Exercise | Please return exactly the lines below that run from the line with "Image resolution: width=717" through the end of the listing, both included, but not the pictures.

§

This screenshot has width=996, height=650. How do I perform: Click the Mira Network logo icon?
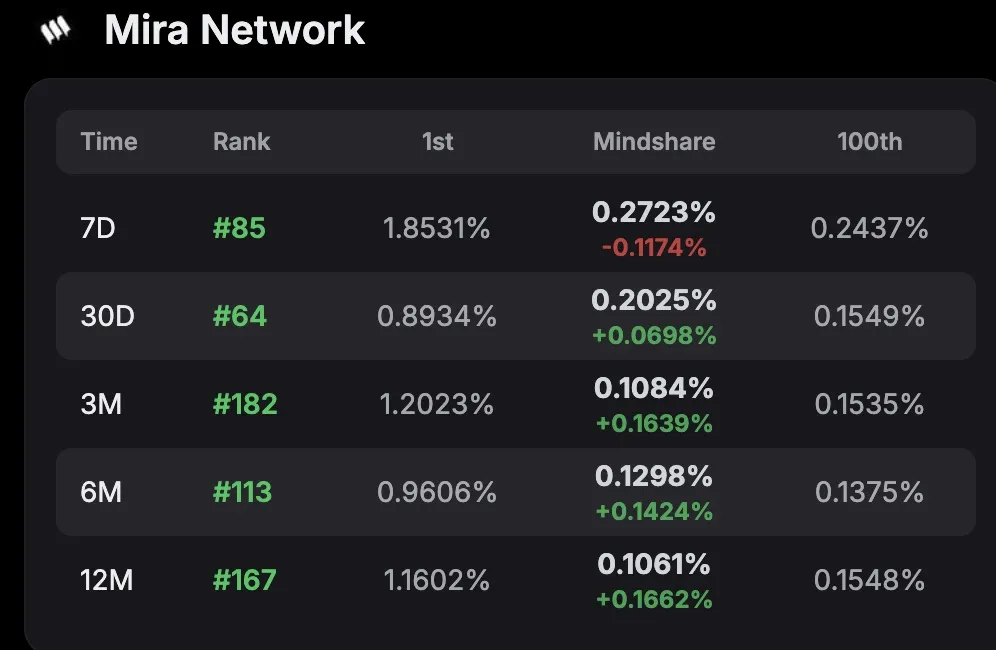[x=55, y=31]
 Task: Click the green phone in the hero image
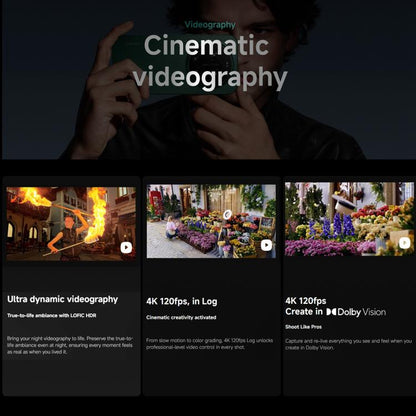point(174,64)
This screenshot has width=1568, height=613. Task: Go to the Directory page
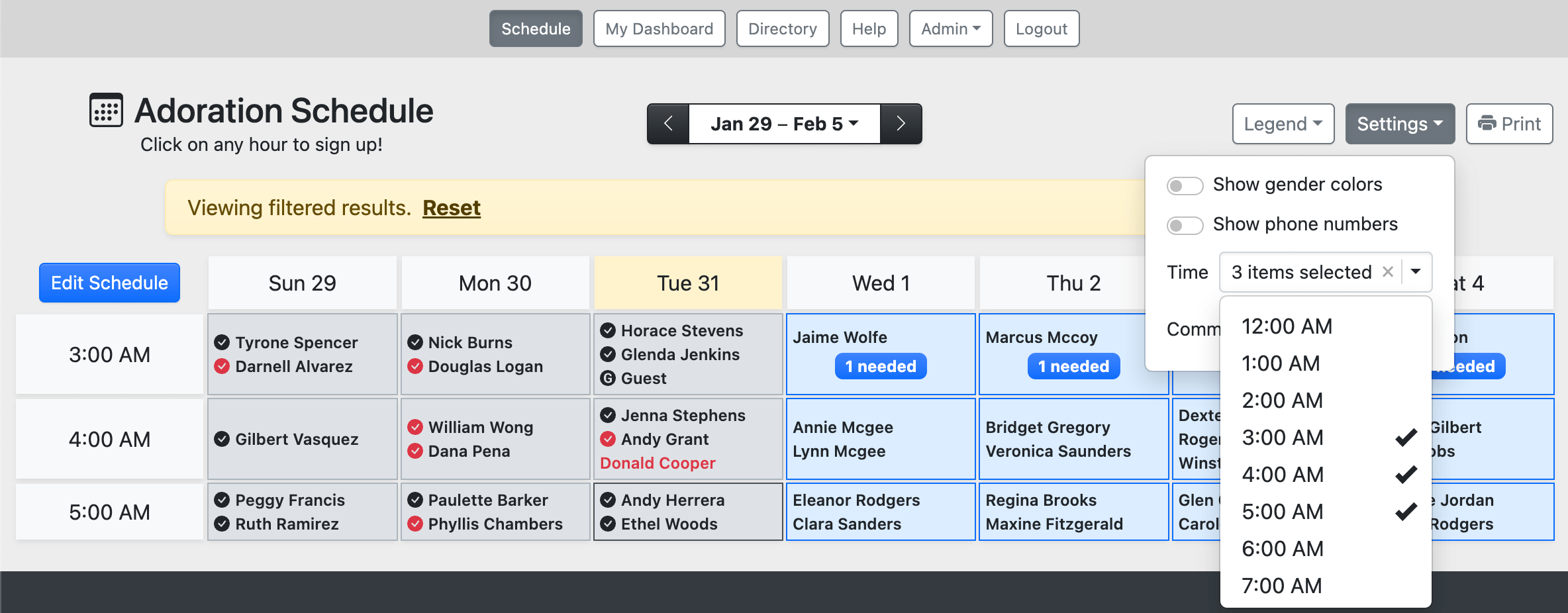point(782,28)
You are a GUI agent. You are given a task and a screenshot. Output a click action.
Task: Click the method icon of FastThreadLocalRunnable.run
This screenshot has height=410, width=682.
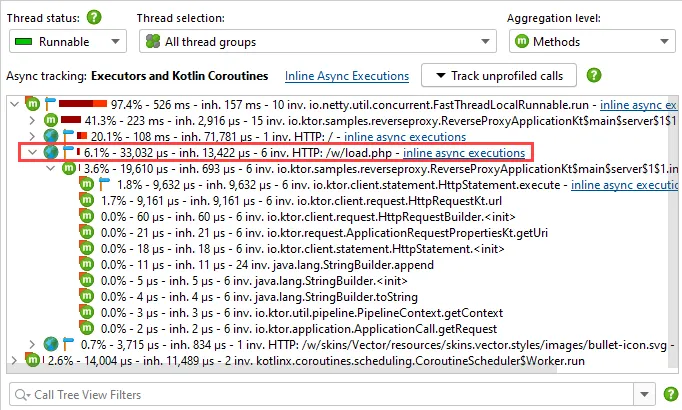(33, 104)
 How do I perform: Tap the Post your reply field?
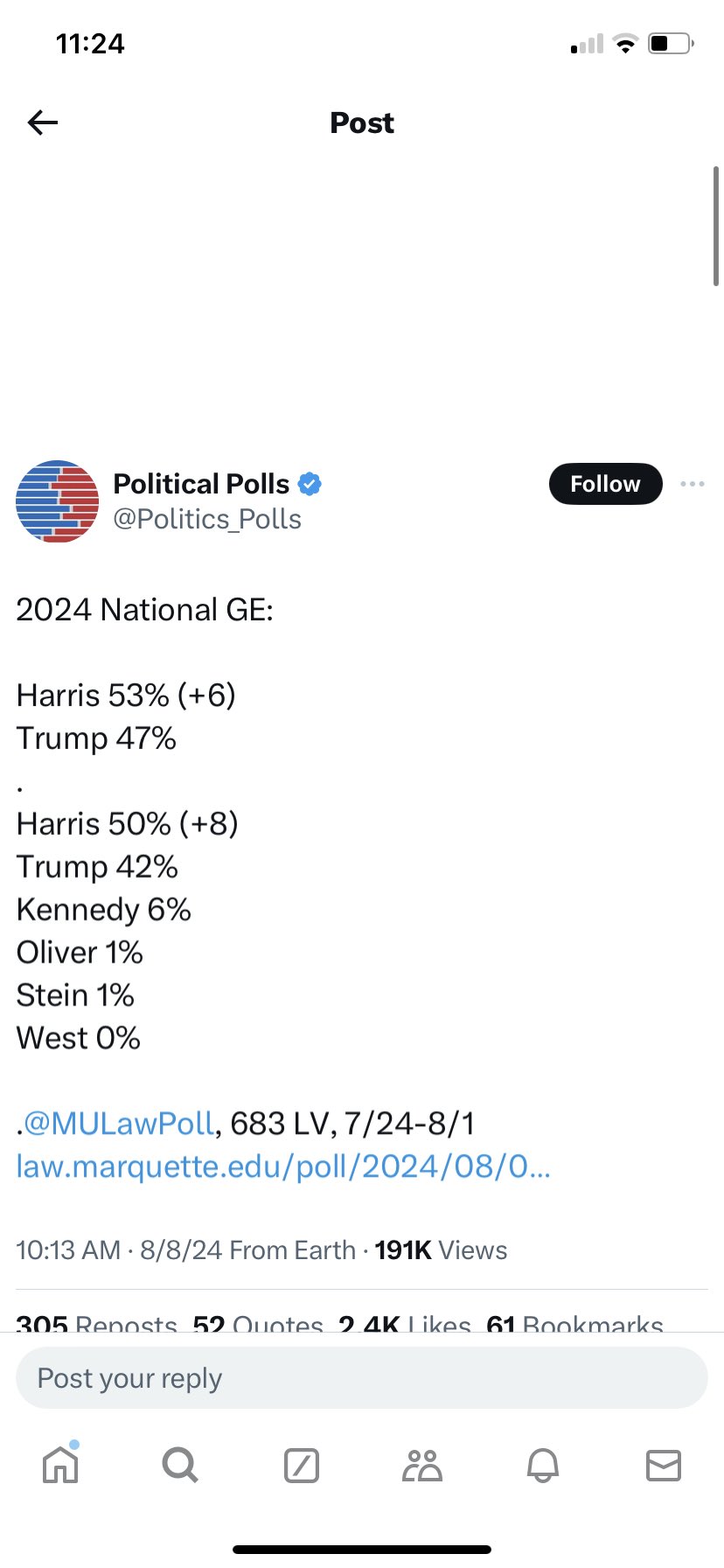[362, 1378]
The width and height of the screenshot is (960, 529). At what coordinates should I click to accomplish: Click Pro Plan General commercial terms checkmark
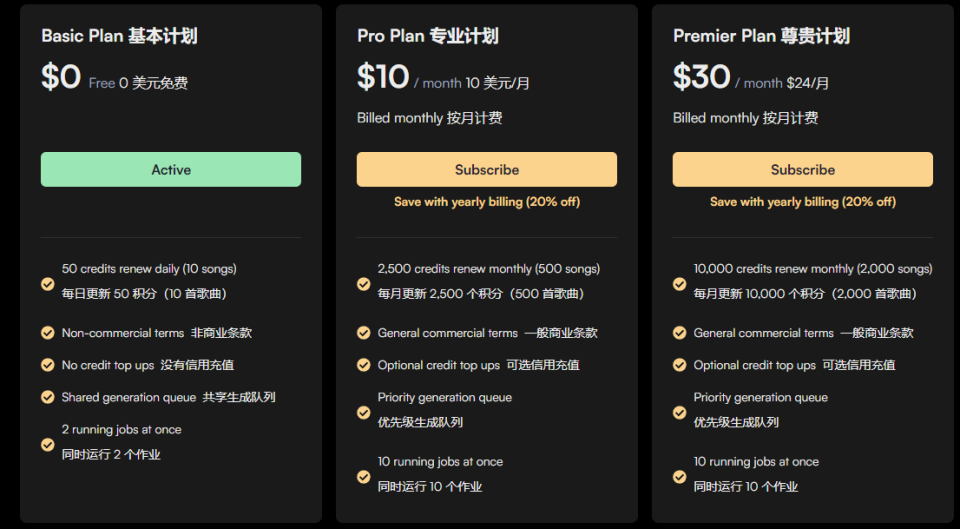tap(364, 332)
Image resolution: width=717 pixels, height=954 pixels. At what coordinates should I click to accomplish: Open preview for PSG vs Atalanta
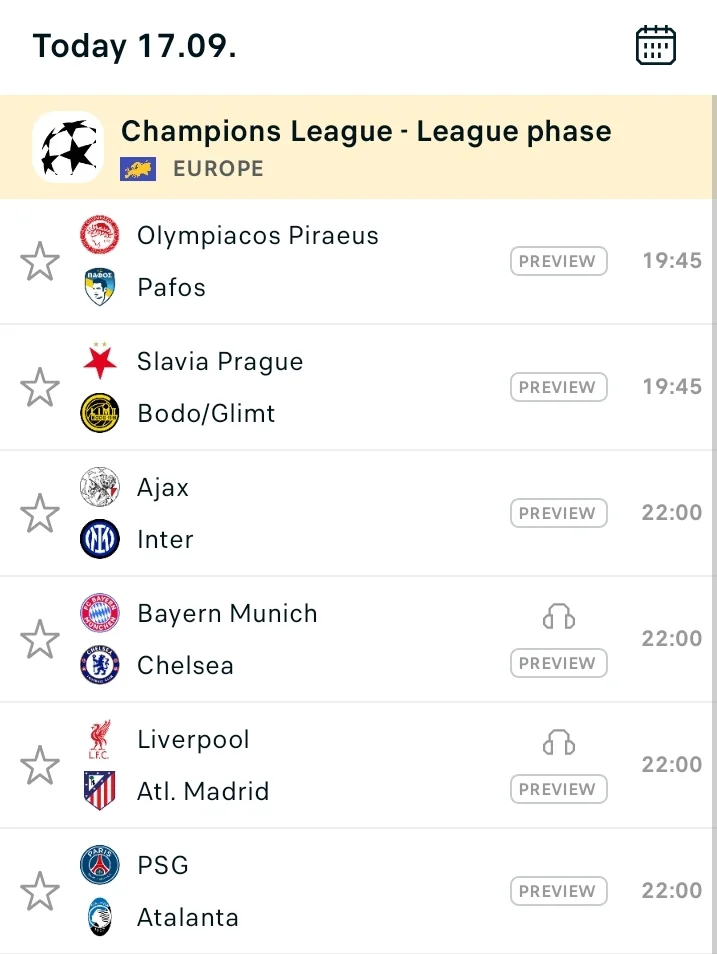[x=559, y=891]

§

Solution for this problem |
Image resolution: width=717 pixels, height=954 pixels. At what coordinates should I click to accomplish: Open preview for PSG vs Atalanta
[x=559, y=891]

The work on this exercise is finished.